Data provided =
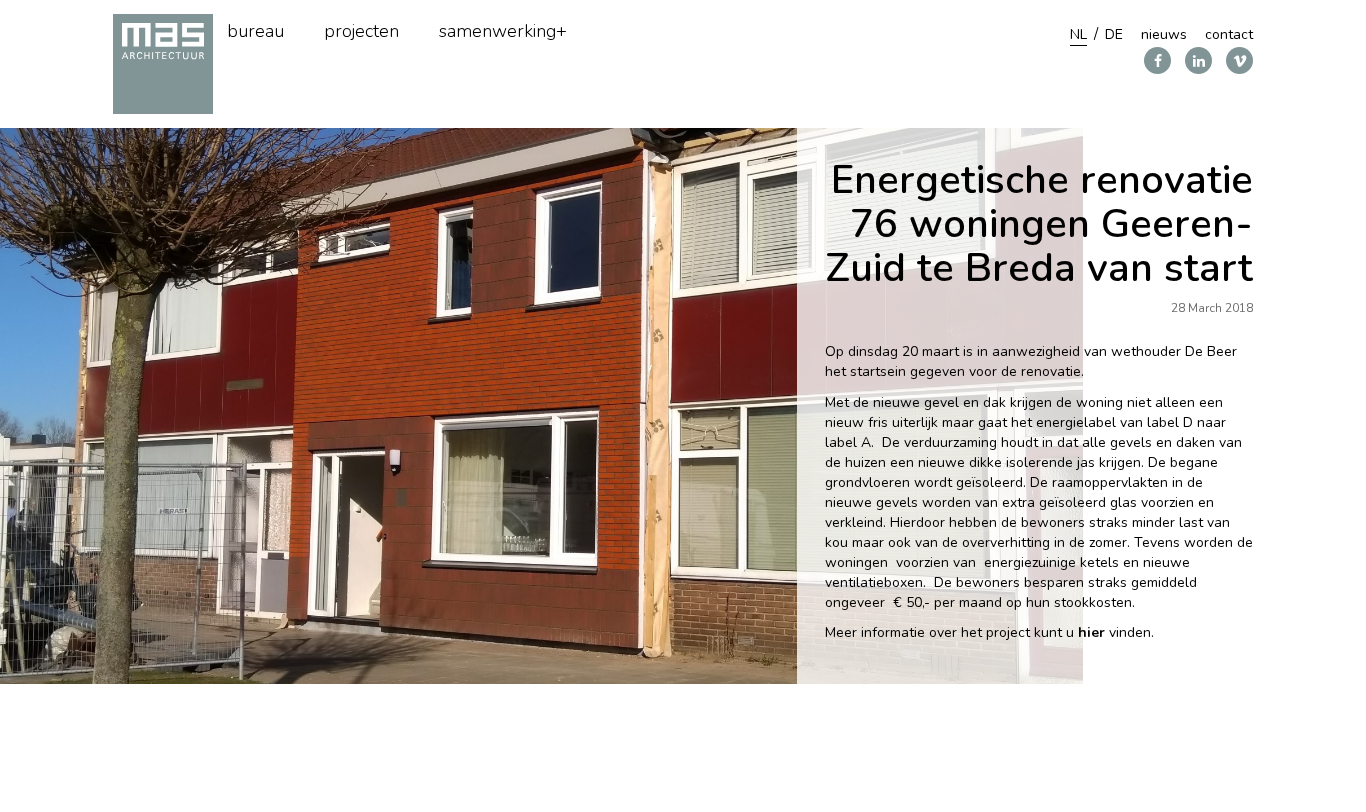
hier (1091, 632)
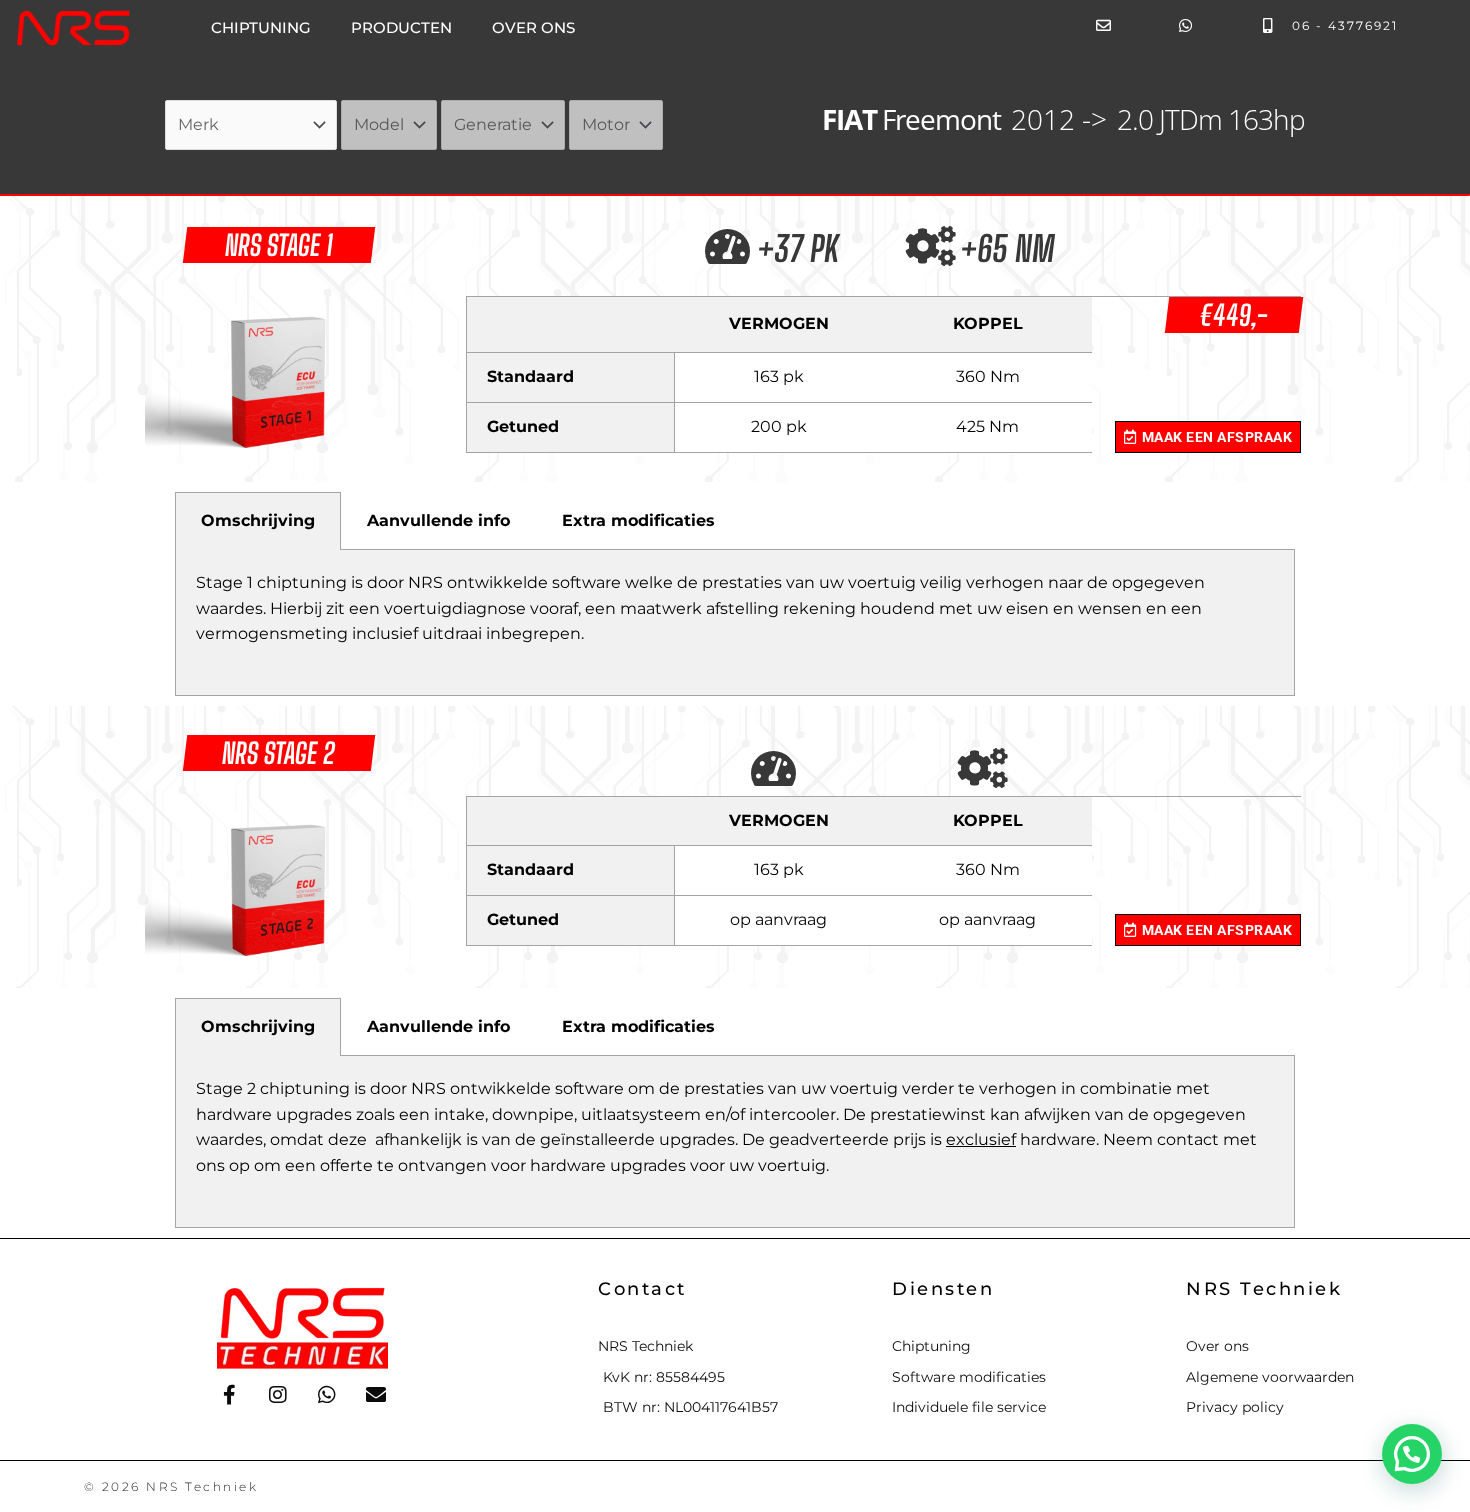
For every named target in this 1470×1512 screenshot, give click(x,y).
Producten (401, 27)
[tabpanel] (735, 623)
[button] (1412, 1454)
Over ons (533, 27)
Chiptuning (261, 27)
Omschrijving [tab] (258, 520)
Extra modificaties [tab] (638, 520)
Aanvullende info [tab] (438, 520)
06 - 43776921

Your objective =
Everything from the line with "Extra modificaties [tab] (638, 520)" through the final line of the entries above must be duplicated exactly; both ends belong, and no other line does.

Result for this exercise =
Extra modificaties [tab] (638, 520)
Aanvullende info [tab] (438, 520)
06 - 43776921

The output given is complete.